(Entries taken from a collection)
--------------------

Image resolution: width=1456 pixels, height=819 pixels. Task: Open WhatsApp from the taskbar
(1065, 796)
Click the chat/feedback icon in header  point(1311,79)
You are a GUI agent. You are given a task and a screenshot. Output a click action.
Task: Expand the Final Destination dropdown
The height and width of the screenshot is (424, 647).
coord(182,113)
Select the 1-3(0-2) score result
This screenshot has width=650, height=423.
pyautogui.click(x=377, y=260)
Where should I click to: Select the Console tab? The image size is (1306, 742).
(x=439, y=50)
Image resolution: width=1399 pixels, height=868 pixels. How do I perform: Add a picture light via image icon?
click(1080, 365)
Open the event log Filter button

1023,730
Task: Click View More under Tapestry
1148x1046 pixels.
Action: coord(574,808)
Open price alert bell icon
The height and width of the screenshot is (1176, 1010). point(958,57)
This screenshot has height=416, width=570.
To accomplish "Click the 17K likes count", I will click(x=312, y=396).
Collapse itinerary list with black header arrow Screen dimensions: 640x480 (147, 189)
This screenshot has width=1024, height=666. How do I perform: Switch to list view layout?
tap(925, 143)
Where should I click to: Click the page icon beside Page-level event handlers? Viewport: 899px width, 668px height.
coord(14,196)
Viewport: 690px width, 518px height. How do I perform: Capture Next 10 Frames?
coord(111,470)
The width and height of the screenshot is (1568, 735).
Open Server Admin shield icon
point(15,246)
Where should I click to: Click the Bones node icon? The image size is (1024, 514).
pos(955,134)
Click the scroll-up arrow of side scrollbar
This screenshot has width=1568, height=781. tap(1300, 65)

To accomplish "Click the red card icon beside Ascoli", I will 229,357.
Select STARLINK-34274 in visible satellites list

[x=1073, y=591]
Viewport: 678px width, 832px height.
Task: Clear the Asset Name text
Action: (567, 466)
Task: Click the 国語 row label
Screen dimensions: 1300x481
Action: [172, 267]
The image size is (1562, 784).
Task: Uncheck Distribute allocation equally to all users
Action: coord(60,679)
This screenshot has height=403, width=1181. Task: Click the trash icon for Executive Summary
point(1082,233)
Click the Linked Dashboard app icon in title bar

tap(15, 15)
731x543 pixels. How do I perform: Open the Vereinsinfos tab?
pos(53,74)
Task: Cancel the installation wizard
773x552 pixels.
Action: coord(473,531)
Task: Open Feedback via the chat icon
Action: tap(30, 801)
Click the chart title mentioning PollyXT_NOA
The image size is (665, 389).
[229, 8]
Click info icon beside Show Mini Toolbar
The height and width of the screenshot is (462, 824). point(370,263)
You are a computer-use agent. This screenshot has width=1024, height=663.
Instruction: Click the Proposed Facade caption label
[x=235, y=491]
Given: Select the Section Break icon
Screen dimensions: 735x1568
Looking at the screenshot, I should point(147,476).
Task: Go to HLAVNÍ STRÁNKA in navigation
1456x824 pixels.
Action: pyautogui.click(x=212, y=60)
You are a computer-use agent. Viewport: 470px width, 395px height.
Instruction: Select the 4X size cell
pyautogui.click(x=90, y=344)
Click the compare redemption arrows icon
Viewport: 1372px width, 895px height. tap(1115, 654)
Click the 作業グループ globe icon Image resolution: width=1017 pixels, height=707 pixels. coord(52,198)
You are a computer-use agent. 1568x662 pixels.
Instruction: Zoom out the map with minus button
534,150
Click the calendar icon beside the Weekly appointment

--------------------

# [THE REQUEST]
Turn all of the lines above into a JSON list of strings, with one string per line and no blank lines included.

# [EXERCISE SOLUTION]
[
  "Image resolution: width=1456 pixels, height=819 pixels. Task: Open WhatsApp from the taskbar",
  "(1065, 796)",
  "Click the chat/feedback icon in header  point(1311,79)",
  "You are a GUI agent. You are given a task and a screenshot. Output a click action.",
  "Task: Expand the Final Destination dropdown",
  "The height and width of the screenshot is (424, 647).",
  "coord(182,113)",
  "Select the 1-3(0-2) score result",
  "This screenshot has width=650, height=423.",
  "pyautogui.click(x=377, y=260)",
  "Where should I click to: Select the Console tab? The image size is (1306, 742).",
  "(x=439, y=50)",
  "Image resolution: width=1399 pixels, height=868 pixels. How do I perform: Add a picture light via image icon?",
  "click(1080, 365)",
  "Open the event log Filter button",
  "1023,730",
  "Task: Click View More under Tapestry",
  "1148x1046 pixels.",
  "Action: coord(574,808)",
  "Open price alert bell icon",
  "The height and width of the screenshot is (1176, 1010). point(958,57)",
  "This screenshot has height=416, width=570.",
  "To accomplish \"Click the 17K likes count\", I will click(x=312, y=396).",
  "Collapse itinerary list with black header arrow Screen dimensions: 640x480 (147, 189)",
  "This screenshot has width=1024, height=666. How do I perform: Switch to list view layout?",
  "tap(925, 143)",
  "Where should I click to: Click the page icon beside Page-level event handlers? Viewport: 899px width, 668px height.",
  "coord(14,196)",
  "Viewport: 690px width, 518px height. How do I perform: Capture Next 10 Frames?",
  "coord(111,470)",
  "The width and height of the screenshot is (1568, 735).",
  "Open Server Admin shield icon",
  "point(15,246)",
  "Where should I click to: Click the Bones node icon? The image size is (1024, 514).",
  "pos(955,134)",
  "Click the scroll-up arrow of side scrollbar",
  "This screenshot has width=1568, height=781. tap(1300, 65)",
  "To accomplish \"Click the red card icon beside Ascoli\", I will 229,357.",
  "Select STARLINK-34274 in visible satellites list",
  "[x=1073, y=591]",
  "Viewport: 678px width, 832px height.",
  "Task: Clear the Asset Name text",
  "Action: (567, 466)",
  "Task: Click the 国語 row label",
  "Screen dimensions: 1300x481",
  "Action: [172, 267]",
  "The image size is (1562, 784).",
  "Task: Uncheck Distribute allocation equally to all users",
  "Action: coord(60,679)",
  "This screenshot has height=403, width=1181. Task: Click the trash icon for Executive Summary",
  "point(1082,233)",
  "Click the Linked Dashboard app icon in title bar",
  "tap(15, 15)",
  "731x543 pixels. How do I perform: Open the Vereinsinfos tab?",
  "pos(53,74)",
  "Task: Cancel the installation wizard",
  "773x552 pixels.",
  "Action: coord(473,531)",
  "Task: Open Feedback via the chat icon",
  "Action: tap(30, 801)",
  "Click the chart title mentioning PollyXT_NOA",
  "The image size is (665, 389).",
  "[229, 8]",
  "Click info icon beside Show Mini Toolbar",
  "The height and width of the screenshot is (462, 824). point(370,263)",
  "You are a computer-use agent. This screenshot has width=1024, height=663.",
  "Instruction: Click the Proposed Facade caption label",
  "[x=235, y=491]",
  "Given: Select the Section Break icon",
  "Screen dimensions: 735x1568",
  "Looking at the screenshot, I should point(147,476).",
  "Task: Go to HLAVNÍ STRÁNKA in navigation",
  "1456x824 pixels.",
  "Action: pyautogui.click(x=212, y=60)",
  "You are a computer-use agent. Viewport: 470px width, 395px height.",
  "Instruction: Select the 4X size cell",
  "pyautogui.click(x=90, y=344)",
  "Click the compare redemption arrows icon",
  "Viewport: 1372px width, 895px height. tap(1115, 654)",
  "Click the 作業グループ globe icon Image resolution: width=1017 pixels, height=707 pixels. coord(52,198)",
  "You are a computer-use agent. 1568x662 pixels.",
  "Instruction: Zoom out the map with minus button",
  "534,150",
  "Click the calendar icon beside the Weekly appointment"
]